Local tumour-cell invasiveness, which is a major morphological feature of astrocytomas, involves interactions between tumour cell and extracellular matrix (ECM) including adhesion, proteolysis, and migration of tumour cells through the locally modified microenvironment. These interactions are mediated by cell/cell and cell/substrate adhesion molecules. We have earlier demonstrated that the adhesion molecule CD44 is expressed on gliomas and plays a role in adhesive interactions between glioma cells and a wide range of ECM components. In the present in vitro study we have further investigated the possible role of CD44 in subsequent stages of cell/ECM interactions-spreading and migration, using the GCCM anaplastic astrocytoma cell line.

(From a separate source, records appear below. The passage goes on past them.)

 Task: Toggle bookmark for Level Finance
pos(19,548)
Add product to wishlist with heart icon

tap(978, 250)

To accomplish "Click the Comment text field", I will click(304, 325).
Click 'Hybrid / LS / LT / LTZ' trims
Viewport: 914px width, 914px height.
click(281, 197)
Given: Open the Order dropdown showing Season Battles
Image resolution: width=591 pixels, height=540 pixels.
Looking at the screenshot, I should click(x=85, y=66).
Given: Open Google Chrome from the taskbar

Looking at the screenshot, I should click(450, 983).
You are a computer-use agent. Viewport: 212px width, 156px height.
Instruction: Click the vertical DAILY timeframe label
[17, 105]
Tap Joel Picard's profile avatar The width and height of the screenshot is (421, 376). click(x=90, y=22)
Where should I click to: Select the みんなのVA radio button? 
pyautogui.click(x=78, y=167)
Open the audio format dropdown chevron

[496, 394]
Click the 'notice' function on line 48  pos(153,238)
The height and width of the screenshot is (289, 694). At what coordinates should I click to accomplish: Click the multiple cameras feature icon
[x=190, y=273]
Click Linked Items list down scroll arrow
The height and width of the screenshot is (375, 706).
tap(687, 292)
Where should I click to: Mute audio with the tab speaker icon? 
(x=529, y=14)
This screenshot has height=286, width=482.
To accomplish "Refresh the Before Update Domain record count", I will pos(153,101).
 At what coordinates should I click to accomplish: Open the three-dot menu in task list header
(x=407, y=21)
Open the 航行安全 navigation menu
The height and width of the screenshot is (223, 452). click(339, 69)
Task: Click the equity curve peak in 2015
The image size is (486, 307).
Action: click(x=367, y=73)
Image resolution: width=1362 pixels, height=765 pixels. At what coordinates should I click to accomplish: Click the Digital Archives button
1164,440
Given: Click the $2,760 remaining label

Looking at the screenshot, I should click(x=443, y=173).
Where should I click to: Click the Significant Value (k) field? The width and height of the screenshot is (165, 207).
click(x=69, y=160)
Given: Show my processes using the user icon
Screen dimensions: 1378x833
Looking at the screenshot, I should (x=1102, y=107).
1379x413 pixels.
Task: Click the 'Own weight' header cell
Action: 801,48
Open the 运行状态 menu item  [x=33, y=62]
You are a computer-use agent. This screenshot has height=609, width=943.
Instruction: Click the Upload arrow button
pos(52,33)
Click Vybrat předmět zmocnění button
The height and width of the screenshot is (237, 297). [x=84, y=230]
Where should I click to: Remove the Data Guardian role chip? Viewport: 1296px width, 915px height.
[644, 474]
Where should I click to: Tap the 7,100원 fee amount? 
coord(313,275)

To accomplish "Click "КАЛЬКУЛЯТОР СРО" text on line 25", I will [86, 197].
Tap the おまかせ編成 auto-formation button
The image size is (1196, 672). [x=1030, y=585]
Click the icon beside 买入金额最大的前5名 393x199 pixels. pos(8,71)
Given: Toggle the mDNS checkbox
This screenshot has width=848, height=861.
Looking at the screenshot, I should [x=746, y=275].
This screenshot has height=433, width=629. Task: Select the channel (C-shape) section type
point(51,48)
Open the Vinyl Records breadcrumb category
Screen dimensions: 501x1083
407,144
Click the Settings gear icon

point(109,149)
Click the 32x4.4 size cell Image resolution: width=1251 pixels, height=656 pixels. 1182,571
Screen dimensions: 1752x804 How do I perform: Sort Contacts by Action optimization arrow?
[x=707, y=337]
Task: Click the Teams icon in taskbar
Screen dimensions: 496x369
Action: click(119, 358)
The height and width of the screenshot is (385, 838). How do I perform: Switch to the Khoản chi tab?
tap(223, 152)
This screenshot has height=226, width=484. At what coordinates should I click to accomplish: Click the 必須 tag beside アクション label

We have demonstrated that cell spreading is more effective on fibronectin (FN) than hyaluronan (HA) with a mean cell perimeter of 185 microns when cells are grown on FN as compared to 66 microns on HA. Antibody blockade experiments indicated that CD44 is not involved in cell spreading on either substrate. In the in vitro migration assay the tumour cells displayed a 2.5 fold greater migration rate through HA-coated as compared to FN-coated polycarbonate membranes. Blocking of CD44 by specific monoclonal antibody resulted in an inhibition of migration by 56% on HA providing evidence that CD44 plays a role in migration of astrocytoma cells in vitro.